With my old layout, everything just felt to be one big block of content, and the more I looked at, the less happy I was with it. I wanted to break items out into their own defined content area, to make the site look cleaner and more organised. Now, each area of the page has it’s own section – heading areas, individual side projects, content boxes – which I do feel has made a big difference.
New CSS techniques
I haven’t given as much time to learning during the peak summer months, as other things, mainly golf, has taken a lot more of my time. However, I have still found the time to work on it a little bit, and I wanted to try a few new things out. And in the spirit of good practice, I stripped out all of my old CSS styles (apart from the footer styles) and started completely from scratch to build my new theme.
A big change this time around is that I have used flexbox quite a lot throughout the site. I was aware of Flexbox but hadn’t got to that stage in my learning, however I finally learnt about this pretty recently on the Treehouse track I’m working through. It just seemed so powerful, yet relatively simple to build a nice looking, fluid layouts, and thought I could use it for a few different things I wanted to do.

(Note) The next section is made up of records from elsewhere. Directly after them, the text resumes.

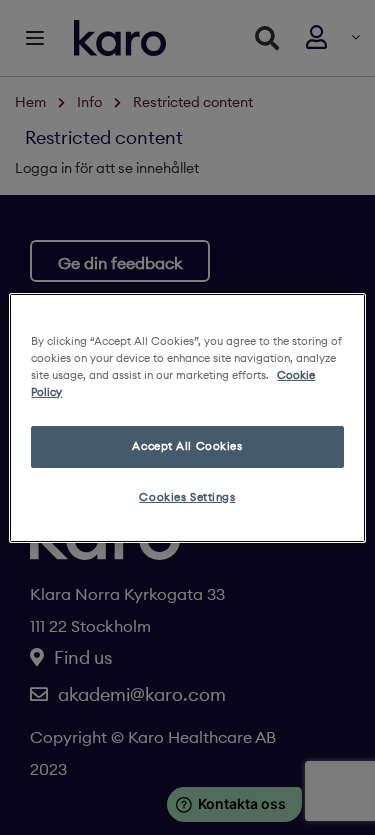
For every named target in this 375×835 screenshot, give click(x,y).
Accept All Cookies (187, 446)
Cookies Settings (187, 497)
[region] (187, 417)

As always seems to be the case, internet explorer proved a little tricker, and I found I needed to use a couple of work arounds to make sure everything was displaying as it should in IE. I spent quite a bit of time trying to figure out the problems and a few different things, but ultimately I was helped out immensely by finding a list of flexbug fixes from phillipwalton on github. If you are having some bug issues with flexbox it is definitely worth checking this out. It is also useful to check out caniuse.com to get a good idea of broswer compatibility with anything you are wanting to implement.
I’m sure I possibly used flexbox in areas I didn’t need to, and am aware that CSS grid is currently breaking through, but I enjoyed working with flexbox, and it definitely helped me achieve the layout I was looking for.
With breaking the site up into content sections this time around, I thought using View Height to define the size of each section might be a good idea. Working on a mobile first approach, this was working great, and was really coming together nicely. I did hit a few snags when scaling up screen sizes, and if you do check out the code on my github, I have ended up using quite a few media queries to make sure the VH for my sections are as appropriate as possible, which I appreciate is not exactly ideal.
I perhaps relied on using VH a little too much, although I am happy enough with the outcome. If anyone can suggest better methods achieving this layout without using VH I’d be glad to hear it, so do feel free to tweet at me.
Not quite there
I did want to alternate the Image and Text for each section on the Side Project page, however I wasn’t able to get this working properly. I was wanting to use the row-reverse option that flexbox offers, but couldn’t get this working using nthchild due to the content sections not being children within the same sections. If anyone can suggest a different way of doing this (that a beginner could understand) then please do tweet me.
I feel I should reiterate, I am by no stretch a designer or a developer – but it is something I am incredibly interested in, and have a big passion for. Thankfully I am lucky enough to be a part of everyday working in this industry (on the client services side) with really talented people. I’m very happy with the outcome, and it’d be great to hear any thoughts or opinions on the new theme (good or bad!). As always the code is up on my github – any feedback on that would also be welcomed!